China is now a corporate-government combine. The goal of it leaders is not and has not been for decades – if ever – to put the ‘means of production’ into the hands of the ‘proletariat’ – who would then share all of the benefits equally.
So let us dispense with calling China communist. It is a fascist totalitarian state far more along the lines that Mussolini imagined than the communism of Marx and Engels. It is a corporate-government totalitarian state that excludes the voice of the people in any tangible way.
– William Kern
William Kern-
Yes William. You are absolutely correct. I have been trying to convince people of this for years. Furthermore, if we allow these American Republicans to run our country unopposed, the “Free individual” propaganda coming from Republican party will disappear and this country will soon mimic China‘s growing Corporate Republic Fascist State.
Liberal and Conservative are simply two ways of getting to the same goal. Our government has never moved left or right, because it almost never repeals anything. It consistently moves toward fascism.

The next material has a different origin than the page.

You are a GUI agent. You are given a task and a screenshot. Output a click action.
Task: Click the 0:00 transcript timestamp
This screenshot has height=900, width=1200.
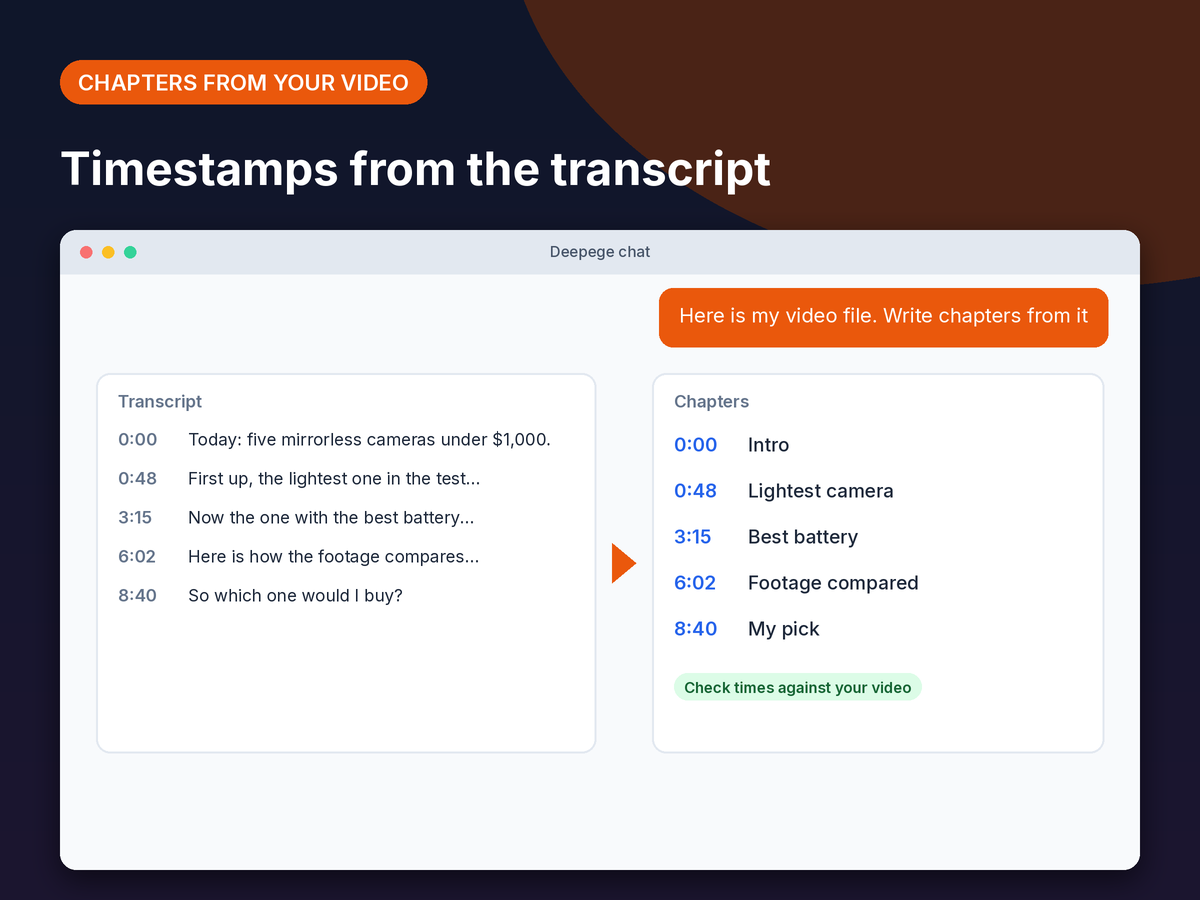click(138, 439)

The New Deal featured striking fascist details (notably the worst from early in that program, that was struck down by the Supreme Court while it still refrained from activism, such as the N[I]RA with the labor “codes,” for example) — the “managed cartel” of a few parties in any given industry is the ideal (the way the airlines and air travel used to be managed by the federal government before the deregulation of air travel), and running things from Washington is the preferred method, fascistic — not communistic (though the New Dealers loved the Soviet Union, too). Don’t bother with the various headaches and day-to-day mundane stuff with ownership; what really matters is control.
Ralph Nader wants to push fascism to even more “progressive” extremes, with federal corporate charters. (It doesn’t change the fascistic nature of that, that typical demands the feds would make in Nader’s dreams would be “social responsibility” and political correctness lefty junk behavior; it’s still fascistic.) There have been fears eventually of federal officials being installed in the boards of directors or into top management of businesses, and we got an ugly fascistic taste a couple of years ago with federal “infusion” into General Motors and Chrysler.
When you think of labor codes (original New Deal) and consolidation and a “managed cartel,” that is fascistic, don’t forget Hillary Clinton’s health care plan involving and depending on HMO “alliances.”
Lefty advocates of “single-payer” [sic; Medicare for all or the equivalent] decried such things as corporate schemes, while missing the bigger point, or were afraid to admit it: this plan was fascistic; the federal government was at the center of it and the “boss” of all.